Well whats going on with you and have an epic week ahead.




  1. My neighbour sent a message:
    Hi, We are going to build a wall over 2 weeks. Afterwards we will ask for access to your yard to collect the trees that fall into your yard. There will be a razor wire between our yards so your dogs don’t cross into our yard. Afterwards we will put the razor wire on top of the new wall.

    My big dogs are in love with their miniture dogs so mine crossed anyway, blood and open skin didn’t stop them.

    After 6 weeks the wall was finally completed and I wondered whether to send a reminder to come fetch trees and razor wire. Waited for a week then chopped the trees. Decorated the yard with the logs.

    Waited another week, then removed their razor wire with cuts and bruises.

    It has been 3 weeks and neighbour still has not come for their stuff.



    Liked by 1 person

  2. Well if I were having coffee with you, I would tell you that in Uganda we enjoy Mazondo too, and our version is called “Molokony”, what I wouldn’t have is an answer for however is why your president was honored by ours with The most Excellent Order of the Pearl of Africa because other than what we are being told, none of us knows the criteria for the award, but that said, I would congratulate you upon another great post!!

    Liked by 2 people

    1. hahaha here’s to a nicely stewed pot of the most excellent order of molokony and to questions without answers and other weird things our politicians dabble in.
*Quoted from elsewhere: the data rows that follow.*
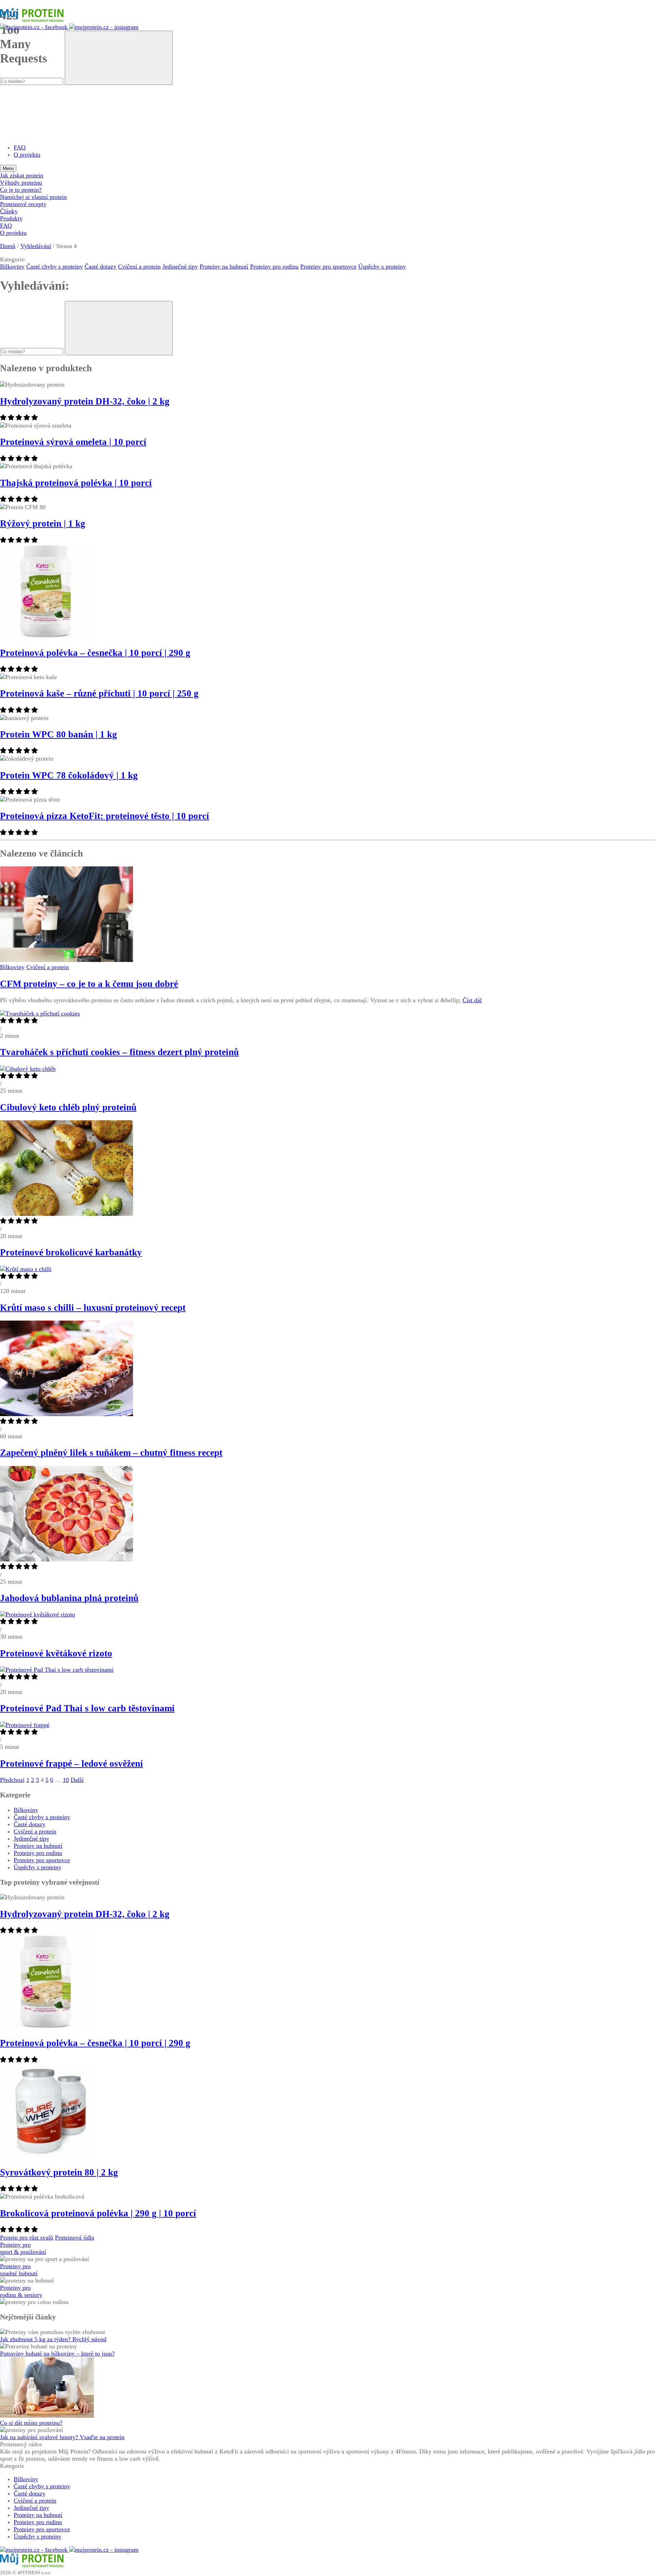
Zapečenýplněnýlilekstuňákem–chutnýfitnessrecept (111, 1453)
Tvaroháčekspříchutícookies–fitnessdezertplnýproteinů (119, 1052)
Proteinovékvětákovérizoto (56, 1653)
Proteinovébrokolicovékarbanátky (71, 1252)
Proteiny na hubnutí (224, 266)
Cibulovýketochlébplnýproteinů (68, 1107)
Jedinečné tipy (180, 266)
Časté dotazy (100, 266)
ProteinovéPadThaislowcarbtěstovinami (87, 1708)
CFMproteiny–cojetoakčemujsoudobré (89, 984)
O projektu (27, 154)
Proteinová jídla (74, 2237)
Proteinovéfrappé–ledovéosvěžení (71, 1763)
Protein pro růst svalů (26, 2237)
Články (9, 211)
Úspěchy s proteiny (382, 266)
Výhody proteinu (21, 182)
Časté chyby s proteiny (54, 266)
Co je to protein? (21, 189)
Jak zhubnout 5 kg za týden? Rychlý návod (53, 2339)
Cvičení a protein (139, 266)
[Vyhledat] (119, 58)
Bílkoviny (12, 266)
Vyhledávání (35, 246)
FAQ (20, 147)
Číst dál (472, 1000)
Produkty (11, 218)
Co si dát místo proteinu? (31, 2422)
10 (66, 1779)
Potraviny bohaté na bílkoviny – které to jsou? (57, 2353)
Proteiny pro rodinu (274, 266)
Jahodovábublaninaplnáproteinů (69, 1598)
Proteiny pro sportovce (328, 266)
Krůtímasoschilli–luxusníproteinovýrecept (93, 1308)
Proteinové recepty (23, 204)
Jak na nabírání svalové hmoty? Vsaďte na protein (62, 2437)
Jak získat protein (21, 175)
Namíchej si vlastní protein (33, 196)
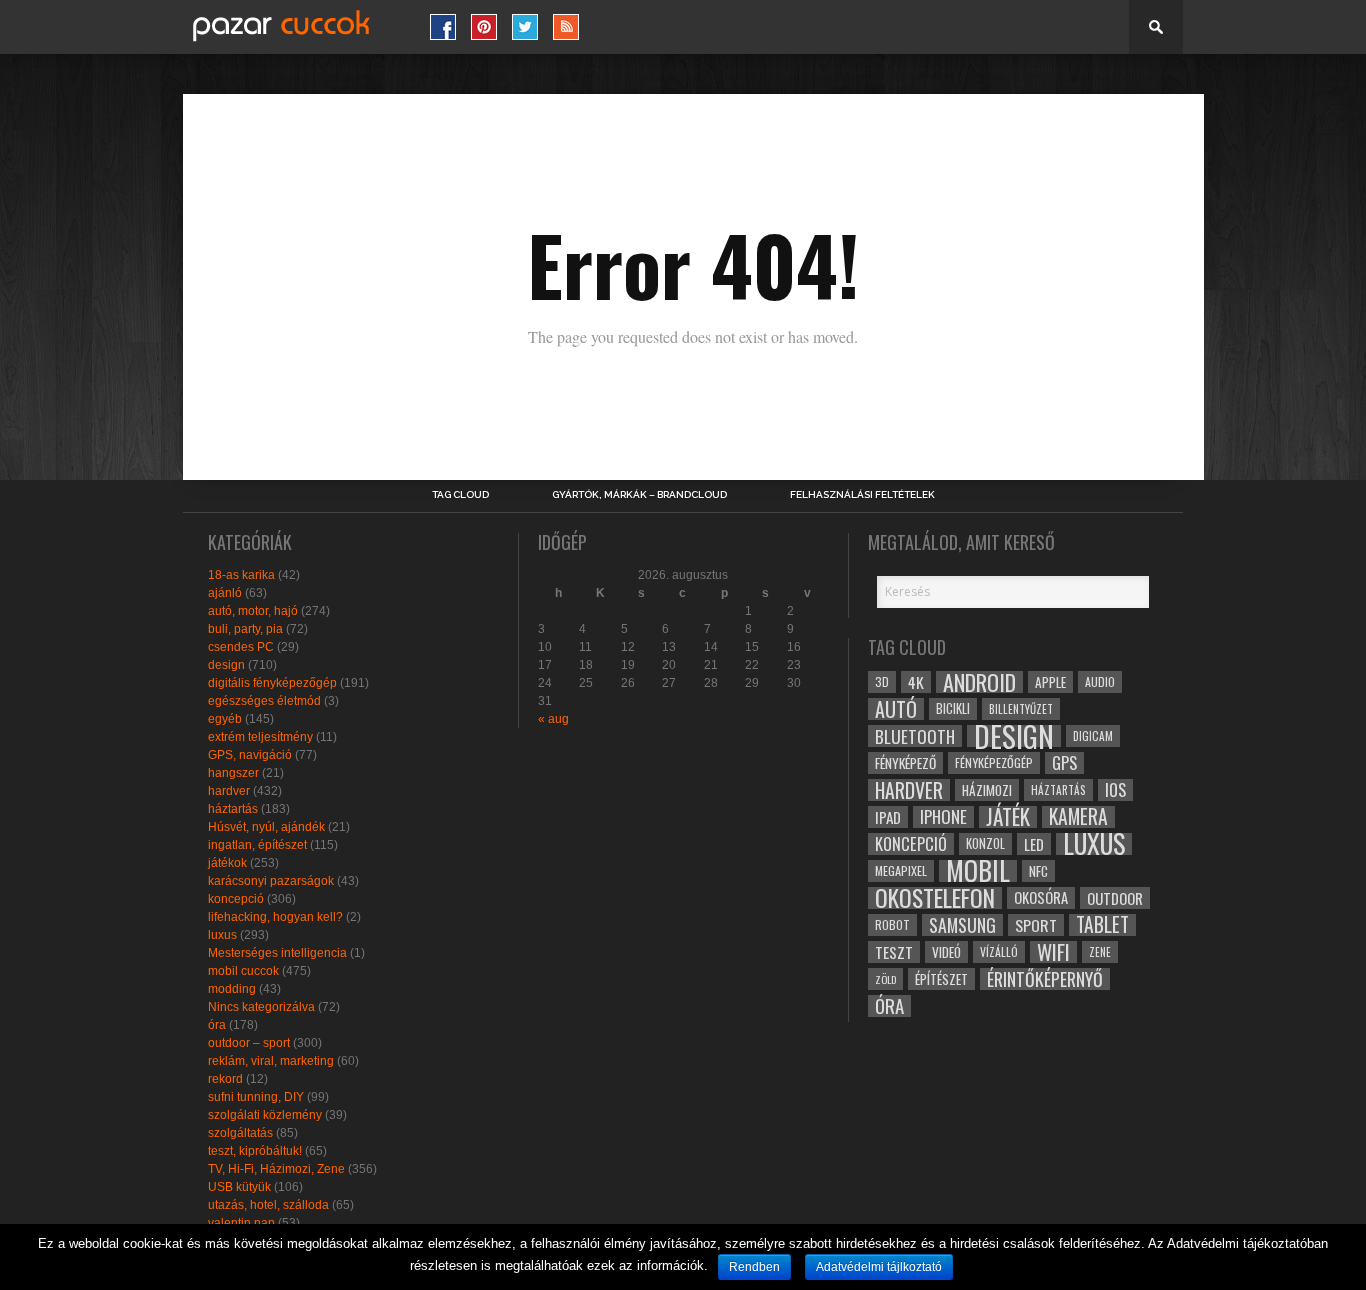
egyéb (225, 719)
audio (1100, 681)
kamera (1078, 817)
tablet (1102, 925)
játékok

      Thank you for dropping by


  3. hahaha its like one needs a neighbourhood contract thats enforced by a third party just to keep everyone nice and civil and something to refer to in case of erm dispute.

    Here’s to keeping our conflict trees and having barbecues lol What did you do with said razor wire; fold it up and stash it somewhere outback?



  4. By some measures, the most graceful of reactions is the direct opposite of that which is most petty.

    I have no such smart remarks to share about the sensibilities of politicians, only variations of disgust.

    Sigh. . . . .

    Liked by 1 person

    1. I had to read that again and slowly ^_^
      slow clap spot on!!!

      Well, politricks aside, cheers to the week and thanks for dropping by


  5. I knew the passport situation was bad but I didn’t realise that the situation had gotten to this extent. May the universe hear our cries, Zimbabwe needs a break through 😦

    Liked by 1 person

    1. I read somewhere that a “Passport Committee” will soon be arranged to assess and vet passport applications that need to be processed quickly like medical emergencies and such; to eliminate corruption they say.
      … at this rate you may have to write a motivation letter and include references to get a passport.


    1. Imagine thats like maybe half of the queue, it goes round the block to get the passport offices and thats before the queue even gets inside the actual passport offices gates.

      Thanks for dropping by for the makondo


  6. You waited a month? I would have been knocking on their door, telling them to get their stuff away from my property. Did you read my post about over $100,000 appearing in someone’s back account? No, finders aren’t always keepers. Unfortunately.

    Liked by 1 person

    1. Hahahaha I do not like confrontations, and much prefer not rocking the boat, so I patiently waited it out until such a time I could be like you should have come sooner…
      We definitely kept that tree though hahaha

      Liked by 1 person

      1. Well I was prepared to be indignant and ask them where they have been or how come they never came to check if their tree had not caused any damage… but they were pretty amicable and actually apologized for the incident and in future would give us a heads up before conducting any tree felling that would affect us.